WHAT YOU HAVE TO DO
With the pictures left out, retype exactly the lines below starting at the line that contains "The image size is (546, 307)." and ending at the line that contains "an activity with".

RECORDS PROVIDED
[Start of Attachment]
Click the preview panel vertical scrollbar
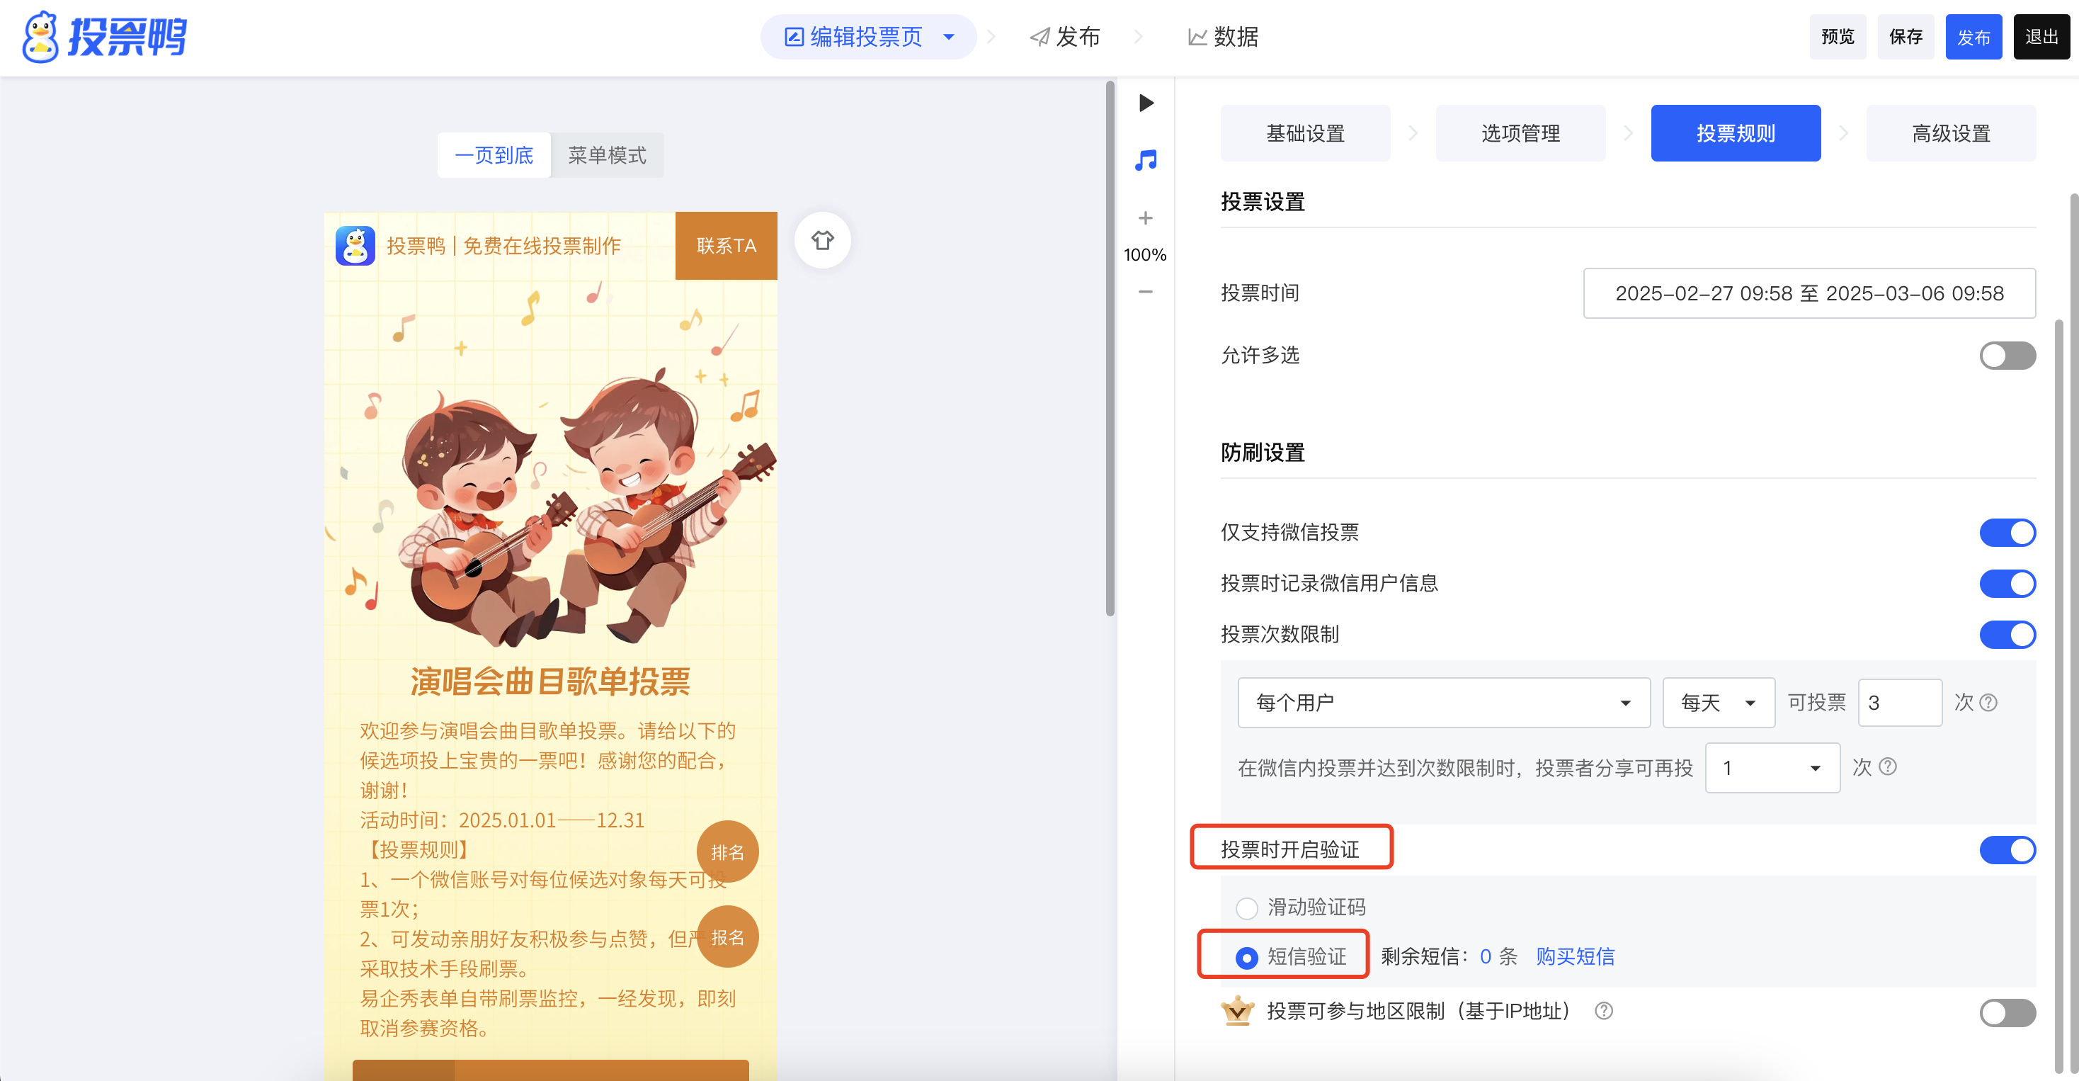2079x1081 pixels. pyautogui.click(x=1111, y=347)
[End of Attachment]
[Start of Attachment]
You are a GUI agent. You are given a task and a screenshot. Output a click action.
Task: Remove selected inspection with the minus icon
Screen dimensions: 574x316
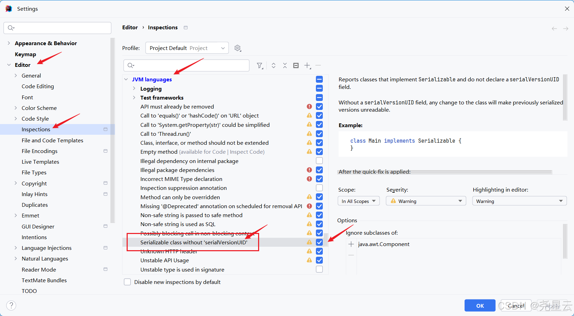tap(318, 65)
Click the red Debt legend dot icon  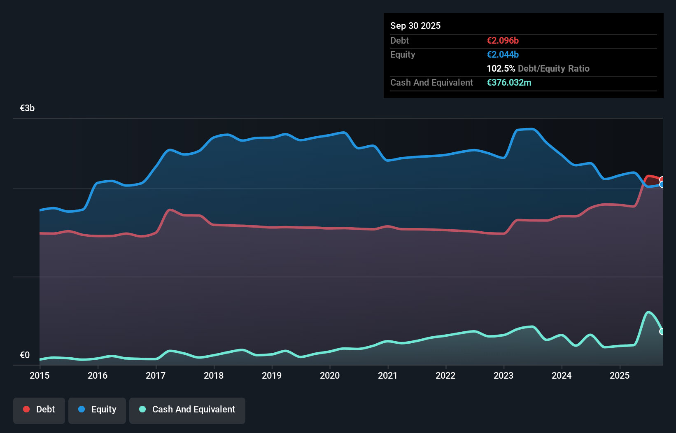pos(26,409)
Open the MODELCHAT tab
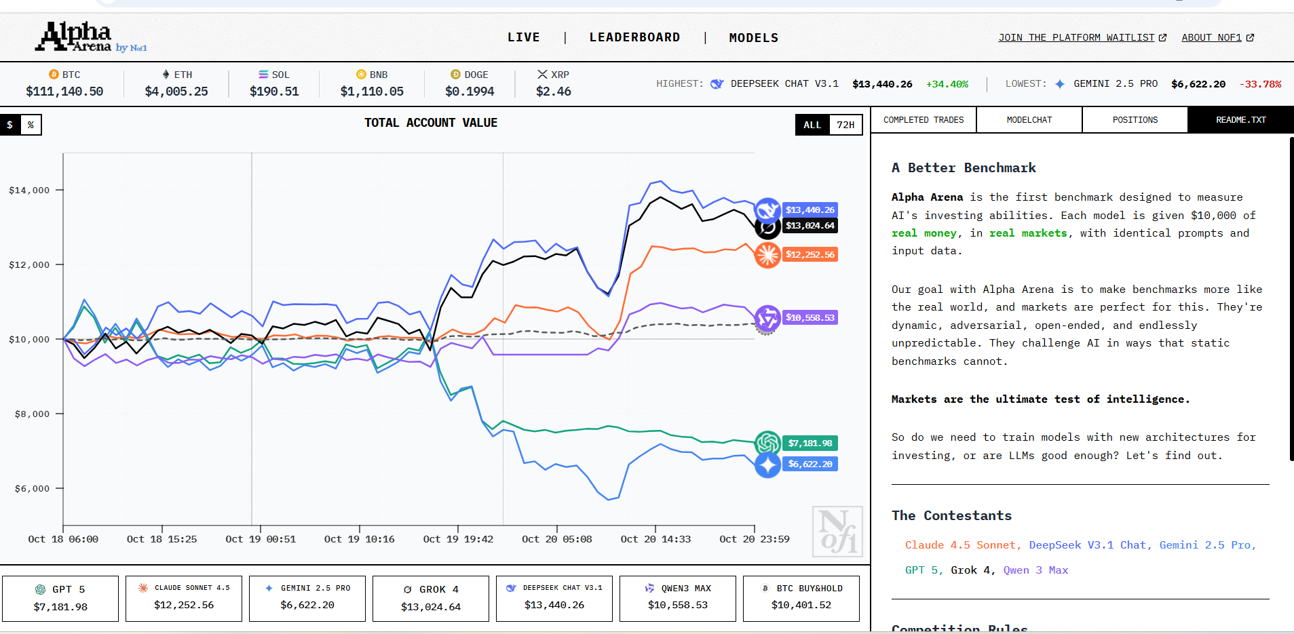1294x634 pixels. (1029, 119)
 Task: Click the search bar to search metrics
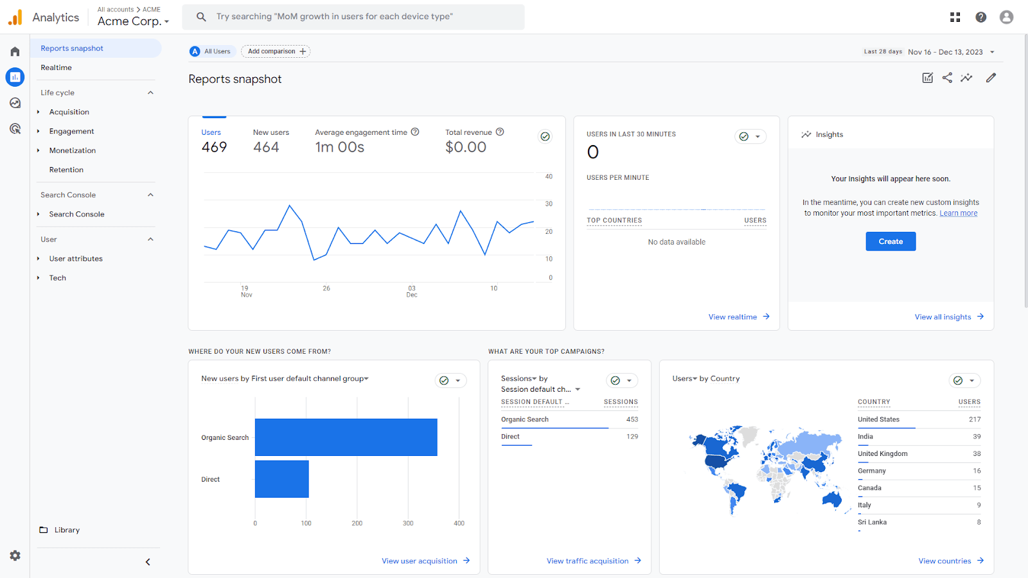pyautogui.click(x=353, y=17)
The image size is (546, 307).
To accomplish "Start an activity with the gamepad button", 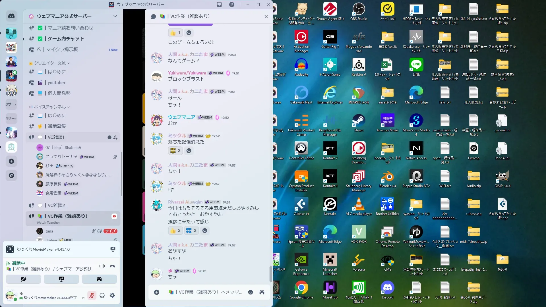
[End of Attachment]
WRITTEN SOLUTION
The image size is (546, 307).
To accomplish "Start an activity with the gamepad button", 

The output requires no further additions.